> _Passage shown_
start

I love this discussion. It's exactly the kind of debate that should occur around such core elements of the game.

Now this I agree with!

But I want to make it clear that Paizo is not revamping Planescape and has no plans to do so.

I didn't think you did, at least not yet, since that'd be something you yell from the rooftops. What I was trying to say was that the proverbial writing seemed to be on the wall for what would happen if such a revamp happend.

The comments in my editorial are about the core cosmology (A.K.A. the Great Wheel), not about the Planescape setting.

All things Planescape deal with the core cosmology, but not all things dealing with the core cosmology are about Planescape.

That being said, I felt this was a case where a cosmology discussion warranted mention of the setting; since something as integral as they way they're setup seems to mandate that all aspects of that cosmology be looked at, and PS is too large to ignore in that regard. You can't have a major alteration to the cosmology and not have it affect that campaign setting, in other words.

That said, my trouble with the Great Wheel cosmology (and by proxy, the Planescape cosmology) is that it doesn't provide DMs with solutions to the problems it creates, problems I alluded to in my editorial. What happens when you fly up in the Beastlands? Infinite air.

end

Entries for locating words and elements
start

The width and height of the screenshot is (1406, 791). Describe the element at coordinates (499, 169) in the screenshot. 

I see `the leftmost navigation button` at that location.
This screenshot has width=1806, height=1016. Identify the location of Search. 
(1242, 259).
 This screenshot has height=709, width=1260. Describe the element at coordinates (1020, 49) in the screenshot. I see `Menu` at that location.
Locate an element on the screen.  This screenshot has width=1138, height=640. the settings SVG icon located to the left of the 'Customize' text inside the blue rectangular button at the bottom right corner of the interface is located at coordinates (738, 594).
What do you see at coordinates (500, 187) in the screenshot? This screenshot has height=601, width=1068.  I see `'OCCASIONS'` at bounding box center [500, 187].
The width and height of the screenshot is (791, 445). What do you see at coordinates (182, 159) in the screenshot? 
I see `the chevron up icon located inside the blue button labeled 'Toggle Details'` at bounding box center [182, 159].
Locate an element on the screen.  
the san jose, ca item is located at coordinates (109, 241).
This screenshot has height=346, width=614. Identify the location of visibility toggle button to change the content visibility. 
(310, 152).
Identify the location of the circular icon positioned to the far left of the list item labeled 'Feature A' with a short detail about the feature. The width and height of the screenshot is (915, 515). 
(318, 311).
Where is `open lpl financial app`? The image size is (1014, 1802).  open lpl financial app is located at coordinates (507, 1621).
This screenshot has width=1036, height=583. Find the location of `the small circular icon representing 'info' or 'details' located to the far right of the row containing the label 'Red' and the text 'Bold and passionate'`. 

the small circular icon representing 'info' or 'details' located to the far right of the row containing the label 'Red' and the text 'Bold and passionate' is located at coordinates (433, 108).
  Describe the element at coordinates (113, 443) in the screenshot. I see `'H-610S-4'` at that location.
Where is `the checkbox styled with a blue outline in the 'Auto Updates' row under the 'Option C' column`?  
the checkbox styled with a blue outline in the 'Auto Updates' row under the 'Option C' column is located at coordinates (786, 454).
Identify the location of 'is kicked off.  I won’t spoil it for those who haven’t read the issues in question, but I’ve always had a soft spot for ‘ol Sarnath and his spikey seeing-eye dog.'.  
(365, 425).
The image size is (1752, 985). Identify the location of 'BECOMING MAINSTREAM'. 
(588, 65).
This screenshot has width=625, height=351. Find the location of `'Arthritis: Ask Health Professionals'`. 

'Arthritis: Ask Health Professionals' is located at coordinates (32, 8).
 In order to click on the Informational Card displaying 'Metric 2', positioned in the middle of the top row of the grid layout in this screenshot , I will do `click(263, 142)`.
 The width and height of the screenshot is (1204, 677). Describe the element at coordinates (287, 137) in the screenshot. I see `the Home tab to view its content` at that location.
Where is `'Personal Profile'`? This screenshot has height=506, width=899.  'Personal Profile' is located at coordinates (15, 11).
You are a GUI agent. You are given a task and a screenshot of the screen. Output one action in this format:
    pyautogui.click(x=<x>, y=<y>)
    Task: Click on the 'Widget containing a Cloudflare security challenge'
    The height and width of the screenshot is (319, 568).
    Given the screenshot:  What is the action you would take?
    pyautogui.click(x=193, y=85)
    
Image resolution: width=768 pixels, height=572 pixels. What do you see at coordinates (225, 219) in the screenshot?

end

> _Exercise tasks_
1. In the entries, arrange everything from the line containing "You are a GUI" down to the line containing "Task: Click on" as a Markdown table with the columns No. and Line, one row per line and no rows for blank lines.
2. Pick up the discussion of the Great Wheel cosmology and Planescape after its final sentence and carry it on.

> _Answers to the tasks_
1.
| No. | Line |
|---|---|
| 1 | You are a GUI agent. You are given a task and a screenshot of the screen. Output one action in this format: |
| 2 |     pyautogui.click(x=<x>, y=<y>) |
| 3 |     Task: Click on the 'Widget containing a Cloudflare security challenge' |

2.
I guess I just don't see these as being problems. How many DM's had to deal with a character who did fly up in the air as high as possible? Is there anything really wrong with letting the character do that, since nothing's there? Heck, what's to stop them from doing that on the material plane (and head out into space)? This just isn't something so crippling to a campaign.

A creative and experienced DM can solve some of these problems, but the game should equip players with ways to solve problems it creates, or it should eliminate the problems (the strategy I favor). Not every DM who thinks sending the PCs to the outer planes would be cool is a DM with tons of products and years of experience, and not every experienced DM wants to deal with finding solutions to the problems.

I guess I just don't see infinity, in this regard, as being that troublesome...the other things you mentioned I responded to in my first post.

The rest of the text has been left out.